| |
Petmin to scale up business
David McKay
Posted: Wed, 10 Jan 2007
[miningmx.com] -- THERE’S a strange dichotomy between Petmin and First Uranium Corporation, two South African based mining firms that sought international listings in the dying days of 2006.
First Uranium Corp., which listed on the Toronto Stock Exchange on December 20, has a great story in its two uranium resources, but no producing assets as yet. As Ian Liddle, a fund manager for Allan Gray said on the Moneyweb Power Hour, a radio programme, First Uranium Corp., needs to produce profits to warrant its R1.4bn (C$232m) valuation. First Uranium Corp. is controlled by the JSE-listed gold producer, Simmer & Jack Mines.
By contrast, there’s Petmin which listed on Britain’s Alternative Investment Market (AIM), also on December 20. It has cash-producing assets, but no real story as yet.
Both companies fared well in their debuts. But it was First Uranium that has the wind under its wings trading 14% higher than the C$7/share level at which it placed shares with selected institutions.

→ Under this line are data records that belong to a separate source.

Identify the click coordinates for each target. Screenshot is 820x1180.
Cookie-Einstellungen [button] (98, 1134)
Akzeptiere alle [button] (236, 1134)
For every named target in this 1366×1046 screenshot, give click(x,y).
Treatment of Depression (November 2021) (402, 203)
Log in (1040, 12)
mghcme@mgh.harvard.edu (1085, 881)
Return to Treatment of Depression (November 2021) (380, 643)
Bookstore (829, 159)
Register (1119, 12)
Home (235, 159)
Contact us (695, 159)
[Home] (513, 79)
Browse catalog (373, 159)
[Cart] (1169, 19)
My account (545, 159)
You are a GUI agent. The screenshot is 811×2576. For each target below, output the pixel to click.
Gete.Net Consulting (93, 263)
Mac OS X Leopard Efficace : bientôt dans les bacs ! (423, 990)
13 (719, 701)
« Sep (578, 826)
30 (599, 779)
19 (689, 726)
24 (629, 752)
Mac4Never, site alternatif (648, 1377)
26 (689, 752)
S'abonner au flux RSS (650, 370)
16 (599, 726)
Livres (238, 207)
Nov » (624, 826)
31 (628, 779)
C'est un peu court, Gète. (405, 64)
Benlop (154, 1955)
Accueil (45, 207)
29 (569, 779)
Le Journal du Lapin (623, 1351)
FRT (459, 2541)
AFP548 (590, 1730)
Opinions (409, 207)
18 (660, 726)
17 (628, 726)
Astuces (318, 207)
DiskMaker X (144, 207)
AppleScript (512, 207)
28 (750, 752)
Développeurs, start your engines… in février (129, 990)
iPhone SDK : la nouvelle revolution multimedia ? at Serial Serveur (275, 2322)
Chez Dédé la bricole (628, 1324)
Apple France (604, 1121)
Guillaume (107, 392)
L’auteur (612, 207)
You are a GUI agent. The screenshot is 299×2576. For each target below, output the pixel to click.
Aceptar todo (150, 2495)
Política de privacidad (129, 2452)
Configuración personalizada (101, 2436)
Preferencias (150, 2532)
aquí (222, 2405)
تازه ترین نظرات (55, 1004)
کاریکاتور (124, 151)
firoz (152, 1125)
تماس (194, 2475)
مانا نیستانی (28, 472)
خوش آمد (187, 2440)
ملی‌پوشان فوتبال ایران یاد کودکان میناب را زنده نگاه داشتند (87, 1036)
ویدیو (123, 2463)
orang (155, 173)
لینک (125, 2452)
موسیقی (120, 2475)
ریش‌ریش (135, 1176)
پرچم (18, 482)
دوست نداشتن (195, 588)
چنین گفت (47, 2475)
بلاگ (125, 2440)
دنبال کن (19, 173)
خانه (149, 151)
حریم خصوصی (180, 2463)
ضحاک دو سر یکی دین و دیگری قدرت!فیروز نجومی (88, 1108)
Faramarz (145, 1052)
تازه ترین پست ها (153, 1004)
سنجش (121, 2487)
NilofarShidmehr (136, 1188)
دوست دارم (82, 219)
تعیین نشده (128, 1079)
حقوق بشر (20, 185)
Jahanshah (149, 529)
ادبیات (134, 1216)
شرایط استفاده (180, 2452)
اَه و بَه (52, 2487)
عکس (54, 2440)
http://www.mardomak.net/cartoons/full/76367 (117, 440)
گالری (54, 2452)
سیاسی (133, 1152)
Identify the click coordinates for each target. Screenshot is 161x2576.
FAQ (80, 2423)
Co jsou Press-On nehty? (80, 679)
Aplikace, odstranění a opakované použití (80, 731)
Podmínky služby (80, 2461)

“The market is hot for anything uranium right now,” said Brian Mok, an analyst for Research Capital Corporation in an interview with Bloomberg News. According to Australia’s Resource Capital Research, the uranium price is up 23% in the last three months of 2006 to $65.50/lb, and is expected to reach $90/lb by mid-2007.
The same level of price sexiness can’t quite be said for the silica and
anthracite coal that Petmin (profitably) produces. But Bradley Doig, COO of Petmin, has some plans which he hopes the AIM listing will help generate.
“We’re aiming to become a significant, multi-commodity international business. And we know we need scale to excite these offshore funds,” said Doig. The company has been far from specific expressing an interest in iron ore, base metals maybe; a little bit of fluorspar. However, Doig promises newsflow relatively quickly:
“We’ve done three deals in less than two-and-a-half years to get the company’s assets into their current shape. We’re looking at a couple of interesting things now,” he said.
Petmin would prefer buying assets over which it can exert its own methodology which is to be conservative, create cash flow from day one, abhor excessive debt.
Current debt:equity is 16% and Doig said there’s tolerance to take this to a maximum of 25%. In addition to debt funding, the company has a kitty of R45m for
projects and acquisitions after paying for the drilling of its Somkhele coal project and buying more entitlement to the Richards Bay Coal Terminal Petmin believes it needs.
About R50m was raised from the AIM listing before costs; a further R35m was raised after selling its interest in Baobab Exploration and Mining, a coal prospect, to GMV Metals, which debuted on the JSE in December.